CronHelper
The Cron Helper gem is designed to add a few additional features to cron jobs created with the Whenever gem.
Features include:
- File based locking to prevent jobs from running if they are already running. This is especially useful if a job takes longer than it should (such as an hourly cron that happens to take two hours to run).
- Stdout and Stderr interception.
- The concept of "tasks" within a job (more on this below) for ordering and exception handling.
- Custom handling of output (write your own email handling, custom logging, alerting, etc).
Installation
Add this line to your application's Gemfile:
gem 'cron_helper'
And then execute:
$ bundle
Or install it yourself as:
$ gem install cron_helper
Usage
For your typical Rails or Ruby app, you will first want to create your ApplicationJob
.
This is the class that all of your custom jobs should inherit from.
Here you put methods that are shared by all your custom jobs.
class ApplicationJob < CronHelper::Job
end
Next you will create your app specific job classes. The idea is to pick logical names that relate to how they are going to be scheduled and grouped. Inside of each class you will register your tasks.
class HourlyJob < ApplicationJob
register :do_some_work
register :do_some_other_work
register :do_even_more_work
private
def do_some_work
raise 'I am a task that breaks quite often.'
end
def do_some_other_work
puts 'I am a task that loves to talk.'
STDERR.puts 'I even like to talk about errors.'
end
def do_even_more_work
# I am a silent champion of a task.
end
end
Finally you will schedule your jobs using the Whenever gem. Below is an example config/schedule.rb that also forces your jobs to run at a low priority. Running jobs at a low priority is recommended when your server has other roles (web, app, db, etc).
job_type :runner, "cd :path && nice -n 20 script/rails runner -e :environment ':task' :output"
every 1.hour do
runner('HourlyJob.new.run')
end
Tasks
Think of tasks as methods with exception protection and ordering. Tasks are guaranteed to run in the order you register them. They are also guaranteed to run even if a previous task encountered an exception. This gives you control over creating new tasks without having to worry about breaking old ones.
Customization
You can customize where stdout/stderr are sent to by overriding the output_handler
method.
Normally you will want to put this in ApplicationJob
.
class ApplicationJob < CronHelper::Job
private
def output_handler(output)
# Log the output to your custom destination (email, DB, SMS alerts, etc).
end
end
Development
After checking out the repo, run bin/setup
to install dependencies. Then, run rake test
to run the tests. You can also run bin/console
for an interactive prompt that will allow you to experiment.

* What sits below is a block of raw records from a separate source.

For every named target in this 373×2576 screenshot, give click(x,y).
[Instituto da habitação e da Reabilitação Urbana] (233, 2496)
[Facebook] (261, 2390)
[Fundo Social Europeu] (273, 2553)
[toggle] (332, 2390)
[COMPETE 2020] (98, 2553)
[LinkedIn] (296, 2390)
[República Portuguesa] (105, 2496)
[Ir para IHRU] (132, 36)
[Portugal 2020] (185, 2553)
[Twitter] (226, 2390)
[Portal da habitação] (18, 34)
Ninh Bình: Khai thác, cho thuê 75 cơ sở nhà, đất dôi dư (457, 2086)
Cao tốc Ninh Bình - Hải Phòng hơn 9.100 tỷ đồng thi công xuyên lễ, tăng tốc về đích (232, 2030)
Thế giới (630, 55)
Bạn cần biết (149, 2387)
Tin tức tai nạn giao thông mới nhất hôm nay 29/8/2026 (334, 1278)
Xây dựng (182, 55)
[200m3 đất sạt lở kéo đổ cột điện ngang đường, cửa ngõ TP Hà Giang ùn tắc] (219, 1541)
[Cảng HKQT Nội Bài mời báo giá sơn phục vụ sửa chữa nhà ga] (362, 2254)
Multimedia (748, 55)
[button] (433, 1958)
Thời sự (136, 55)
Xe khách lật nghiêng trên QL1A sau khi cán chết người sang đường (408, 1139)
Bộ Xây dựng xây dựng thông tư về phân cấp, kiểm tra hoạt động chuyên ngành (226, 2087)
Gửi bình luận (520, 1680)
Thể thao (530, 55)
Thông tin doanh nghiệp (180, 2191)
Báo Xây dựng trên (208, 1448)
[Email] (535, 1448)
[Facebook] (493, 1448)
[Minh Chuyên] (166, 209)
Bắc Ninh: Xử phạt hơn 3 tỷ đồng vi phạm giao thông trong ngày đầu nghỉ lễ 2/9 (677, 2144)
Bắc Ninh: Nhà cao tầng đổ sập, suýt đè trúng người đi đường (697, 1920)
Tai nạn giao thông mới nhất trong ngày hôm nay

To install this gem onto your local machine, run bundle exec rake install
. To release a new version, update the version number in version.rb
, and then run bundle exec rake release
, which will create a git tag for the version, push git commits and tags, and push the .gem
file to rubygems.org.
Contributing
Bug reports and pull requests are welcome on GitHub at https://github.com/[USERNAME]/cron_helper.
License
The gem is available as open source under the terms of the MIT License.